Segment Open

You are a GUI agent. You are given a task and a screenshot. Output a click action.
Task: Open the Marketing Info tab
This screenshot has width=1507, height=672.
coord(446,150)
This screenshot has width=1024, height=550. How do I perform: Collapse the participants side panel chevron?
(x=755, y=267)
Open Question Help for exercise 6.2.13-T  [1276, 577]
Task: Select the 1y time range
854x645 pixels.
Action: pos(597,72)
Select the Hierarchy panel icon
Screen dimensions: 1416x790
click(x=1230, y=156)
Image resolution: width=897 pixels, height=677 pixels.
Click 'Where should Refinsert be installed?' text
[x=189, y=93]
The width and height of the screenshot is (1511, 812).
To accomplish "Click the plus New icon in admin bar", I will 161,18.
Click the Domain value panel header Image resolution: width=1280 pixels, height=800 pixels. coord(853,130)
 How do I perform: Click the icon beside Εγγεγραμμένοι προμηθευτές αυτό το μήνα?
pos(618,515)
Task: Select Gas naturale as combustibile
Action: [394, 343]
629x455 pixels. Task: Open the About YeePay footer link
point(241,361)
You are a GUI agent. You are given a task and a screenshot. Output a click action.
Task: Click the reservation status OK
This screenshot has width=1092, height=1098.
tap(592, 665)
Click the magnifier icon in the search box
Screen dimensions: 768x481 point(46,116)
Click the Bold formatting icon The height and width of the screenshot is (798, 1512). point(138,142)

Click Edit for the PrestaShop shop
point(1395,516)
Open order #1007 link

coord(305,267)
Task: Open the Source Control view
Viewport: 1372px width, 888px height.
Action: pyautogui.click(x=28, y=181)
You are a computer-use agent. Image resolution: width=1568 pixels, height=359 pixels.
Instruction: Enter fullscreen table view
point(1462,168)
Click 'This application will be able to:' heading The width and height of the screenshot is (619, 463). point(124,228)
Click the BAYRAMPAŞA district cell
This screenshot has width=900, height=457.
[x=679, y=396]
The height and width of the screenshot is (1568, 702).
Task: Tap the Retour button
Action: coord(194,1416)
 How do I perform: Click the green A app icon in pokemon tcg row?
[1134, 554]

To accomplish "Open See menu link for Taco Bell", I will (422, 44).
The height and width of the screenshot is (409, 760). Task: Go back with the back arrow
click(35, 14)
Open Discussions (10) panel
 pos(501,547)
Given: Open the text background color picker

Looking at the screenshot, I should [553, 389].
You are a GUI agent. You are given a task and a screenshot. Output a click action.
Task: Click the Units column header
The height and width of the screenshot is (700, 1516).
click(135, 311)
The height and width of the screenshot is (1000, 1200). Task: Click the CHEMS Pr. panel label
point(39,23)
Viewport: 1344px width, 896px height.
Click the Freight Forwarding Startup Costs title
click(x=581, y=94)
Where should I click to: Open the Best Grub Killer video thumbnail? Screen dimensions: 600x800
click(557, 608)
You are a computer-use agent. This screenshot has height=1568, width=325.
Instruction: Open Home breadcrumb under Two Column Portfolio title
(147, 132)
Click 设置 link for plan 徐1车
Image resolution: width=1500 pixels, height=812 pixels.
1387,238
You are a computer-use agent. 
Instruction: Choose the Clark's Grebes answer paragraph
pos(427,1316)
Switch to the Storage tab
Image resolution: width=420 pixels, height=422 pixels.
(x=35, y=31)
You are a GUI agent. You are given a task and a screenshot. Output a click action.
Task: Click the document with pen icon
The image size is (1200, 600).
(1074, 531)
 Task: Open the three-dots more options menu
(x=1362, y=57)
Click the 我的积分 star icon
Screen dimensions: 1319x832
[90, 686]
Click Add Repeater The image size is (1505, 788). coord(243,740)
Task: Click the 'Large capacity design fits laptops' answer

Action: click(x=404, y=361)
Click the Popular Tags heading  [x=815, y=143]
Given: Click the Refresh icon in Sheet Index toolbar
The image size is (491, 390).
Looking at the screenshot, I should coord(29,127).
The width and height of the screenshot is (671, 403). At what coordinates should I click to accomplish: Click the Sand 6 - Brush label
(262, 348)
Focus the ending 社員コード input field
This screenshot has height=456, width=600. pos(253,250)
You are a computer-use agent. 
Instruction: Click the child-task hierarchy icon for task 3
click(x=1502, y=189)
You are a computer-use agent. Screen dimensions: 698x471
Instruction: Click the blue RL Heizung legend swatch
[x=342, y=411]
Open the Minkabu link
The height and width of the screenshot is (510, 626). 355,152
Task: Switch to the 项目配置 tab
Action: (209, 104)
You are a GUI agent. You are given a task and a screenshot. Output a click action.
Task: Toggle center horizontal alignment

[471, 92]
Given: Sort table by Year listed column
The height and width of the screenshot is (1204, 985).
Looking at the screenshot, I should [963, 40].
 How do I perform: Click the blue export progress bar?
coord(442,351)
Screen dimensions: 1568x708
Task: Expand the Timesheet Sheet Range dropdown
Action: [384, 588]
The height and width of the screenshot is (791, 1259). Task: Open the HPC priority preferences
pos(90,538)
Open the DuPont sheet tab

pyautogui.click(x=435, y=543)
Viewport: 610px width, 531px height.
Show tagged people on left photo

Segment Closed

Task item => Scan the material above for the word "header", and copy every line in which it is found.

Response box =>
Click the Domain value panel header Image resolution: width=1280 pixels, height=800 pixels. coord(853,130)
Task: Click the Units column header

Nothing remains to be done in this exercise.